◆ **What needs to be done**
Beginning with the first line of the data below, extract each line up to and including the one containing "[button] (269, 1342)". Copy them exactly and add nothing.

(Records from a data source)
__________

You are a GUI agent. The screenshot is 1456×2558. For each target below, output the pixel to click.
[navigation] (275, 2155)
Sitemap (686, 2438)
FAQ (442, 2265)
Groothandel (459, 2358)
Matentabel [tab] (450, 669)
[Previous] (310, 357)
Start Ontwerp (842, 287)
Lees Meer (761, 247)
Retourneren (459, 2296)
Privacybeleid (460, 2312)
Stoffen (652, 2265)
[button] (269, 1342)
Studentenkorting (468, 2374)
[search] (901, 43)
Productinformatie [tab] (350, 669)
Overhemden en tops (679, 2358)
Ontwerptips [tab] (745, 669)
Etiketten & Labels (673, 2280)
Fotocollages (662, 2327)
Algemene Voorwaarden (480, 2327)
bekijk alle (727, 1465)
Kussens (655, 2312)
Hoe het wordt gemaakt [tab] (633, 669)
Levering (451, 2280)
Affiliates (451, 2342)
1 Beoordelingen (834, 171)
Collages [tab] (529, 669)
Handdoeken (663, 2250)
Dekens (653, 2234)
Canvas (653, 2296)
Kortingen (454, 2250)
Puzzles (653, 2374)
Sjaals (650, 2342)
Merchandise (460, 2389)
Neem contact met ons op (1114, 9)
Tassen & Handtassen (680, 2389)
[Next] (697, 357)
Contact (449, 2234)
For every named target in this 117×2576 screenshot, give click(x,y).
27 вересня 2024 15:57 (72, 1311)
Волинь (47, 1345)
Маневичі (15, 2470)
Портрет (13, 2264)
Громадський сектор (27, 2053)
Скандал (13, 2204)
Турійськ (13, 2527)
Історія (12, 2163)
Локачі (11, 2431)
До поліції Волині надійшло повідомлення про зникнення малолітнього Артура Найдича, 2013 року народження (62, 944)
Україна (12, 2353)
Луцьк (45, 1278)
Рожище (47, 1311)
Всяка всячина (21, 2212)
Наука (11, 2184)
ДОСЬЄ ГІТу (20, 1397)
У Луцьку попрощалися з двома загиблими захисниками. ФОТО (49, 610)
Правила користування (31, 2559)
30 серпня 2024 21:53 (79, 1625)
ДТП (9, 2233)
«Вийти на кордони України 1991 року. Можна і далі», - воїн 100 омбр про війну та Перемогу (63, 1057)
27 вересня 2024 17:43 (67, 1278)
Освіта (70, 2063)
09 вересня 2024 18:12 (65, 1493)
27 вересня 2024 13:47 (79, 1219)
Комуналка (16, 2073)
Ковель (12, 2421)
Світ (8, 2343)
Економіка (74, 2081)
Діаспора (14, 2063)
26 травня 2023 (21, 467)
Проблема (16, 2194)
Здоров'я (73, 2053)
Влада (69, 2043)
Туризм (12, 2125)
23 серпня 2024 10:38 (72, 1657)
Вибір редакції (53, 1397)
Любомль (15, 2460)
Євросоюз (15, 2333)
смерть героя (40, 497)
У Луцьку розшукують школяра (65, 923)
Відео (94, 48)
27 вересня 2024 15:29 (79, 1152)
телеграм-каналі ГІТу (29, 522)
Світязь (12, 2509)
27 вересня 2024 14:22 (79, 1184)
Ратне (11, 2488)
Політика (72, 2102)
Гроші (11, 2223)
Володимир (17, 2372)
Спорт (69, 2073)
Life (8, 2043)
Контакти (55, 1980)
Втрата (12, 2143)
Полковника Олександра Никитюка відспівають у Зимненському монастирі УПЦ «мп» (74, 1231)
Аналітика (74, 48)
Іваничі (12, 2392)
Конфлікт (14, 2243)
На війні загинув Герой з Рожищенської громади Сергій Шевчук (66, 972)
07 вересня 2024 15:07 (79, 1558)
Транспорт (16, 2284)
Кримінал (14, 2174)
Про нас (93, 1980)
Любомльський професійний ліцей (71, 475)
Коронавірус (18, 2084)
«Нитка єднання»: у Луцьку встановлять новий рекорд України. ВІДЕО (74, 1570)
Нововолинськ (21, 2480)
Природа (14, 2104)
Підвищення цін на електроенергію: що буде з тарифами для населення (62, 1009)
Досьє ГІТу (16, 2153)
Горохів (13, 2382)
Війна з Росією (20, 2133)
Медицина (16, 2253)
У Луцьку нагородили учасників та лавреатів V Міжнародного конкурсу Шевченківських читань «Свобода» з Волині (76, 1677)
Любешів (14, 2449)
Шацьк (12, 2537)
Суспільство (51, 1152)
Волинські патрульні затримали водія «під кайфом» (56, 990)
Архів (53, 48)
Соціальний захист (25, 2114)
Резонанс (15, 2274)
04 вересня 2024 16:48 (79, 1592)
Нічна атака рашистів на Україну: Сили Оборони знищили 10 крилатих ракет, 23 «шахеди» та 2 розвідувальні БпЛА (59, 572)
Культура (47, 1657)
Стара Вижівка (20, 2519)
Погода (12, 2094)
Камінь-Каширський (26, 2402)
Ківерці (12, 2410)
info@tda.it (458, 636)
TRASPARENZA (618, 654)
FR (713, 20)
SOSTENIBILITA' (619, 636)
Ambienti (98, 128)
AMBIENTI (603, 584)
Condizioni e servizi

__________

◆ **Answer to this exercise**
You are a GUI agent. The screenshot is 1456×2558. For each target below, output the pixel to click.
[navigation] (275, 2155)
Sitemap (686, 2438)
FAQ (442, 2265)
Groothandel (459, 2358)
Matentabel [tab] (450, 669)
[Previous] (310, 357)
Start Ontwerp (842, 287)
Lees Meer (761, 247)
Retourneren (459, 2296)
Privacybeleid (460, 2312)
Stoffen (652, 2265)
[button] (269, 1342)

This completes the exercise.